Historians often divide up the history of ancient Greece into three periods:
Archaic Period – This period ran from the start of Greek civilization in 800 BC to the introduction of Democracy in 508 BC. This period included the start of the Olympic Games and Homer’s writing of the Odyssey and the Illiad.
Classical Period – This is the time that many of us think of when we think of ancient Greece. Athens was governed by a democracy and great philosophers like Socrates and Plato arose. Also, the wars between Sparta and Athens were during this time. This period ended with the rise and then the death of Alexander the Great in 323 BC.
Hellenistic Period – The Hellenistic period lasted from the death of Alexander the Great until 31 BC when Rome defeated Egypt at the Battle of Actium. The name Hellenistic comes from the Greek word “Hellas”, which is the original word for Greece.
As many of VDH’s readers surely know, Hillsdale College has free online classes in the classics, as well as a whole lot more that is of interest to live-long learners. I have tried “The Great Courses”. Topics are great, but their presentations are just too sterile and canned for me.
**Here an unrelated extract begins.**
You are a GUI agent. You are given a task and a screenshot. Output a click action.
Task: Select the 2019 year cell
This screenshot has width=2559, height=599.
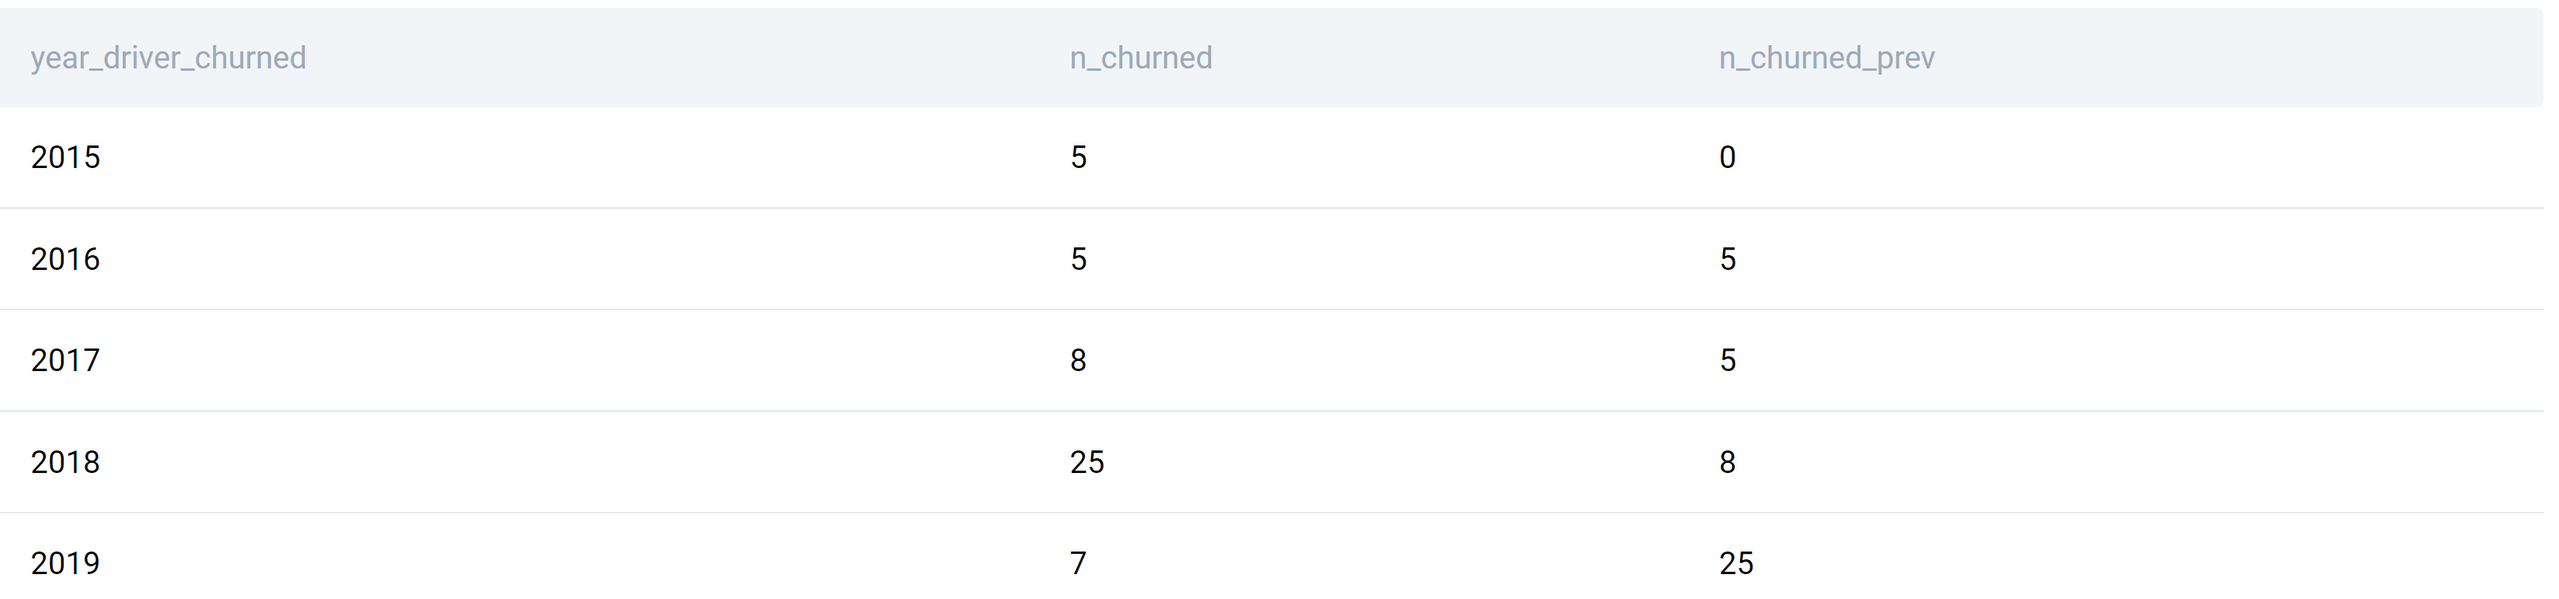[x=65, y=563]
Hillsdale, on the other hand, is doing a great job with its online courses in providing an instructive path for the “vulgar”, as James might say.
Maybe if America ever experiences the epiphany it so desperately needs, we will have many more schools of higher learning with the values and objectives of Hillsdale.
Correction: that should have been “vulgus” in the 2nd paragraph.
Heh. Thanks! Vulgar is just our modern adjective form of vulgus. I didn’t know about that free content at Hillsdale!
Yes, they have great online content at Hillsdale. As far as “vulgar” goes, when I googled it, it was defined as latin for “common”. This isn’t derogatory, whereas “vulgar” is.
Damn it, there I go again. I meant to type that it was “vulgus” that I googled.
Don’t worry! Old French screwed up everything Latin before it reached poor, muddled English.